The Linux kernel has ring-style, defined in include/linux/list.h. You declare a 'struct list_head' and everyone who wants to be in the list puts a 'struct list_head list' in their structure (struct list_node in CCAN's version). This forms a ring of pointers in both the forward and reverse directions.
SAMBA uses linear-style, defined in lib/util/dlinklist.h. You simply declare a 'struct foo *' as your list, and everyone who wants to be in the list puts a 'struct foo *prev, *next' in their structure. This forms a NULL-terminated list in the forward direction (the reverse direction became a ring recently to facilitate tail access). (Linux's hlist.h datastructure is similar, only done in list.h style).
Points in favor of ring-style lists:
- Insertion and deletion are branchless, as the elements and head are homogeneous:
head->next->prev = new; new->next = head->next; new->prev = head; head->next = new;
vs:
if (!head) { new->prev = head = new; new->next = NULL; } else { new->prev = head->prev; head->prev = new; new->next = head; head = new; }
- list_add, list_del are inline functions, not macros, since the types are known.
Points in favor of linear-style lists:
- They're typesafe, since the head pointer and internal pointers are all the correct type.
- Forward iteration is simpler, since the list ends at NULL rather than back at the head. In theory this could free a register, but the bigger difference is that it's often useful to have NULL in your iterator once the loop is done.
- As a corollary, iteration, initialization and emptiness testing don't need some tricky macros:
struct foo *head = NULL; if (head == NULL) ... for (i = head; i; i = i->next) ...
vs
LIST_HEAD(head); if (list_empty(&head)) ... list_for_each(i, head, list) ...
- Uses slightly less space for the head pointer (one pointer, vs two).

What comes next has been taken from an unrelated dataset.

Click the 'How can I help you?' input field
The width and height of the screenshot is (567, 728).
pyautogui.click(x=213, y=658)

So how important is efficiency of insert and delete in a real project? To provide some data on this, I first annotate the linux kernel so each list.h operation would increment a counter which I could dump out every so often. Then I booted the kernel on my laptop and ran as normal for three days.
Operation | Frequency |
---|---|
Empty Test | 45% |
Delete | 25% |
Add | 23% |
Iterate Start | 3.5% |
Iterate Next | 2.5% |
Replace | 0.76% |
Other Manipulation | 0.0072% |
Firstly, I was surprised that we add and remove from lists much more than we look through them. On reflection, this makes sense: if lookups are really common we don't use a linked list. And note how often we check for whether the list is empty: this looks like a "list as a slow path" pattern. I wonder if SAMBA (or other projects) list usage looks the same... anyone?

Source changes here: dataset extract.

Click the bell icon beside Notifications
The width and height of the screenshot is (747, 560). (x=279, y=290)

Secondly, we delete more than we add, but we could be "deleting" initialized-but-unadded elements. I didn't chase this beyond re-reading and enhancing my patch to measure "other manipulations" to see if they could explain it (no).
Thirdly, when we iterate it's short: the list is empty or we break out on the first element 28% of the time (I didn't differentiate). I wonder if a single-linked list would be an interesting micro-space-optimization for many of these lists.
Summary: I like the safety of SAMBA's lists, but there's clearly real merit in eliminating those branches for add and delete. It's a genuine performance-usability trade-off, so I I think we'll still have both in CCAN...